- _INSTRUCTIONS TO FOLLOW_
The expected output is exactly the lines below, starting at the line with "Wiper Blades (312, 2342)" and ending at the line with "SCHEDULE APPOINTMENT (237, 862)", both included; no other line belongs in it.

- _INFORMATION_

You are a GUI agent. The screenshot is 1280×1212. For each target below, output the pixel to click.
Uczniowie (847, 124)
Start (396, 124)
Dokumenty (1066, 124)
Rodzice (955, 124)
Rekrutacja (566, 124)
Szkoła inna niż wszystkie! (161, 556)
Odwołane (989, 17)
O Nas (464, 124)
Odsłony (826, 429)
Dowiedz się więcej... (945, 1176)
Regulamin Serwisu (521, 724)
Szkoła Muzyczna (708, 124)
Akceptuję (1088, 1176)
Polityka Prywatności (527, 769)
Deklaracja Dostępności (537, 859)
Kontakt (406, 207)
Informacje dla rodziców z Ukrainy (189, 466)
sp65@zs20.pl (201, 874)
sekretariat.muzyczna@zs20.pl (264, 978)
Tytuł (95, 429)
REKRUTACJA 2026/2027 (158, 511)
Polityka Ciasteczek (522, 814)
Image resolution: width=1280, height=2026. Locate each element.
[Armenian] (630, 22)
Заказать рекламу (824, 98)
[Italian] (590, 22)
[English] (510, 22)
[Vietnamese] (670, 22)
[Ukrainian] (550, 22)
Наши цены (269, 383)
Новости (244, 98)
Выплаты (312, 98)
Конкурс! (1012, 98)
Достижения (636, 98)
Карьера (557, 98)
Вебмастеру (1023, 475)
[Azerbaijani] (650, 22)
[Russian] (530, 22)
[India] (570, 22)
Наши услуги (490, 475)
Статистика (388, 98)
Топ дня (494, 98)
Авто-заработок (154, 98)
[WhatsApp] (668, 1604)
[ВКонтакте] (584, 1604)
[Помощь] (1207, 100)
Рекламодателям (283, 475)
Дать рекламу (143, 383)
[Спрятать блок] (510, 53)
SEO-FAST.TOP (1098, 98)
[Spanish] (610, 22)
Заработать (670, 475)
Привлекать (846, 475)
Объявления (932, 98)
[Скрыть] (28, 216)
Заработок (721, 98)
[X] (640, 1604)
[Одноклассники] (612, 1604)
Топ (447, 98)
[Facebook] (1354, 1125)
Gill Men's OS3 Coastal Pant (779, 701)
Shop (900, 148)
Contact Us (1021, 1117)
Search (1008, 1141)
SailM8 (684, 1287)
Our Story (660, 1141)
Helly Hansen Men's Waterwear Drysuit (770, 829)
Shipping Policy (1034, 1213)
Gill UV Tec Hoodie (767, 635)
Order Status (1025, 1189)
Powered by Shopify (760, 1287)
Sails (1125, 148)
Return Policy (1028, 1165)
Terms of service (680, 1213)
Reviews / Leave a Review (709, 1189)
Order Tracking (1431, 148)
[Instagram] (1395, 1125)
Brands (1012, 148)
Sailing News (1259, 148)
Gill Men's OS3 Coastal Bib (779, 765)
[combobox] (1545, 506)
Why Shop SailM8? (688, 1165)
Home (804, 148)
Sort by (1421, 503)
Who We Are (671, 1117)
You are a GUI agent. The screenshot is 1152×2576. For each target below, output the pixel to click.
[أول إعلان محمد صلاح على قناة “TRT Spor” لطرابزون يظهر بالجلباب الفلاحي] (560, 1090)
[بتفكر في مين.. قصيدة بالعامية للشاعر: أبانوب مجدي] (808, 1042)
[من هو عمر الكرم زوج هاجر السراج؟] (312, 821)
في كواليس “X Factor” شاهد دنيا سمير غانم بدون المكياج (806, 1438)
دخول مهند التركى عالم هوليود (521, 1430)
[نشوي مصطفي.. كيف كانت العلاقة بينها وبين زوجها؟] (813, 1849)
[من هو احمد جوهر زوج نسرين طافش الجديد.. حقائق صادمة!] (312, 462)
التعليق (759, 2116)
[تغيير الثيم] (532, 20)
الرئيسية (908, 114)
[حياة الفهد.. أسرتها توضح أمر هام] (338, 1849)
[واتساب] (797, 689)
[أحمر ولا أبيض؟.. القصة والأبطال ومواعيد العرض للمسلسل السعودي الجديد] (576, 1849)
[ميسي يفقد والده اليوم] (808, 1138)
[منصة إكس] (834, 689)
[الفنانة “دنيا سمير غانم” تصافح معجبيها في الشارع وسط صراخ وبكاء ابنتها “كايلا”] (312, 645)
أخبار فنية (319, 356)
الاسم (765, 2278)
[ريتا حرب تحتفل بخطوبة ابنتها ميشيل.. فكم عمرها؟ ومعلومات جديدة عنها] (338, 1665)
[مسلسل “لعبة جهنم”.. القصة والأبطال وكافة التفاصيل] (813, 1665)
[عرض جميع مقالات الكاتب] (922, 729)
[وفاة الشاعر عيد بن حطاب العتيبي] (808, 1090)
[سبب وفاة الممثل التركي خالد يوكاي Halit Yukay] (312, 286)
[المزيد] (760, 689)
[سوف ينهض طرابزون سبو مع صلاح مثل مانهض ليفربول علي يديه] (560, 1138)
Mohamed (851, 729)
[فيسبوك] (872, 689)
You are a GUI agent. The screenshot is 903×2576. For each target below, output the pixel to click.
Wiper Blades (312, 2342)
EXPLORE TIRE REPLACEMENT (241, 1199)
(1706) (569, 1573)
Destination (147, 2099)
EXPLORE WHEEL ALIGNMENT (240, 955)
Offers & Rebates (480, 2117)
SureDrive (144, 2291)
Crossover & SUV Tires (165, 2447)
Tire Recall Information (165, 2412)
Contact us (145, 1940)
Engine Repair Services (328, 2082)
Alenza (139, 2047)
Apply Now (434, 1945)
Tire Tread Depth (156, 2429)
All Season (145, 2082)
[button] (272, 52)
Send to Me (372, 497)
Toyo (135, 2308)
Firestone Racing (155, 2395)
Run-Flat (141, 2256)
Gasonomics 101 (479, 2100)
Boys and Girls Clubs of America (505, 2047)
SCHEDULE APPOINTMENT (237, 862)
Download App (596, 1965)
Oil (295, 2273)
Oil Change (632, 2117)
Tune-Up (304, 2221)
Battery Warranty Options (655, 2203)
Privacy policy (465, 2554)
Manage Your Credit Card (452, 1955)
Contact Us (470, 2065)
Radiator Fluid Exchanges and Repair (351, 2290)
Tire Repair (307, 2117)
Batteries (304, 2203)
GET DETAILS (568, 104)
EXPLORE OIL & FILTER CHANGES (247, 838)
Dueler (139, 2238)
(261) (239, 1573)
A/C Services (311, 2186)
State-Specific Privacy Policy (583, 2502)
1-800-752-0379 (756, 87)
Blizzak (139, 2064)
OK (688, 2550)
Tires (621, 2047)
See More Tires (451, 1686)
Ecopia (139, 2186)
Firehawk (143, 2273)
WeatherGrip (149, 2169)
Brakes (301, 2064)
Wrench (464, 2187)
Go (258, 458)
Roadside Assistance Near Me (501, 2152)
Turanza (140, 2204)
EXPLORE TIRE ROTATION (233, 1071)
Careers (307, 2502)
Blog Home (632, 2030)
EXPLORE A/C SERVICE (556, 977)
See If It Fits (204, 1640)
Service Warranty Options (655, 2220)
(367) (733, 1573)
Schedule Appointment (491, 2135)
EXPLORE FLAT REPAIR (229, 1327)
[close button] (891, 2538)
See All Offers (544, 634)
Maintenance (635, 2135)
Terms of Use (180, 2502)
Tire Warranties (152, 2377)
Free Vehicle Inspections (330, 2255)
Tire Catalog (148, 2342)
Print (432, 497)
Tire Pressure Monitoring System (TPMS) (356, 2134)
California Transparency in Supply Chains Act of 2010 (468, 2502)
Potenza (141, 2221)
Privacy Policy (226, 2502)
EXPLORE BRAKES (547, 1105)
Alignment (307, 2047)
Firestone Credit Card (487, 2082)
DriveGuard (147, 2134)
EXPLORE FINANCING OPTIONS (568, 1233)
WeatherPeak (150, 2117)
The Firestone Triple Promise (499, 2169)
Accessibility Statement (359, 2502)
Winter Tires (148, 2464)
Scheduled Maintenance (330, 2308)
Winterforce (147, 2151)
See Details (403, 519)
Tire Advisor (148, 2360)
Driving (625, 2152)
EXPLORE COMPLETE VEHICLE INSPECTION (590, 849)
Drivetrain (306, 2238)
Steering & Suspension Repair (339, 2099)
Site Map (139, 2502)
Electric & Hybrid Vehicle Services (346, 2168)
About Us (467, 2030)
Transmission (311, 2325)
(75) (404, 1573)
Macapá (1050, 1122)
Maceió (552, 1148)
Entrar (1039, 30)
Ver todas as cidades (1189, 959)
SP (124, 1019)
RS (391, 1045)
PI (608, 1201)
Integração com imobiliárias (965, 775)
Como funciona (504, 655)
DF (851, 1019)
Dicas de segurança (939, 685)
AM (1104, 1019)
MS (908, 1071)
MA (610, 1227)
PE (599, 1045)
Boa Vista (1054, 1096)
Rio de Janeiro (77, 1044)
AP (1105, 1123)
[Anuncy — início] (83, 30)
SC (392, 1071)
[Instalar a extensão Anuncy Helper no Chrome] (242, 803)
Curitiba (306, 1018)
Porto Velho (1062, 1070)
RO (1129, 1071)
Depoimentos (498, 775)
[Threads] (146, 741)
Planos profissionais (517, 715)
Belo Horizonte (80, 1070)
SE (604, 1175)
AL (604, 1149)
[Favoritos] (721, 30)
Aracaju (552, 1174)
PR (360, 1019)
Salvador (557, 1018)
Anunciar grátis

- _EXERCISE RESULT_
Wiper Blades (312, 2342)
EXPLORE TIRE REPLACEMENT (241, 1199)
(1706) (569, 1573)
Destination (147, 2099)
EXPLORE WHEEL ALIGNMENT (240, 955)
Offers & Rebates (480, 2117)
SureDrive (144, 2291)
Crossover & SUV Tires (165, 2447)
Tire Recall Information (165, 2412)
Contact us (145, 1940)
Engine Repair Services (328, 2082)
Alenza (139, 2047)
Apply Now (434, 1945)
Tire Tread Depth (156, 2429)
All Season (145, 2082)
[button] (272, 52)
Send to Me (372, 497)
Toyo (135, 2308)
Firestone Racing (155, 2395)
Run-Flat (141, 2256)
Gasonomics 101 (479, 2100)
Boys and Girls Clubs of America (505, 2047)
SCHEDULE APPOINTMENT (237, 862)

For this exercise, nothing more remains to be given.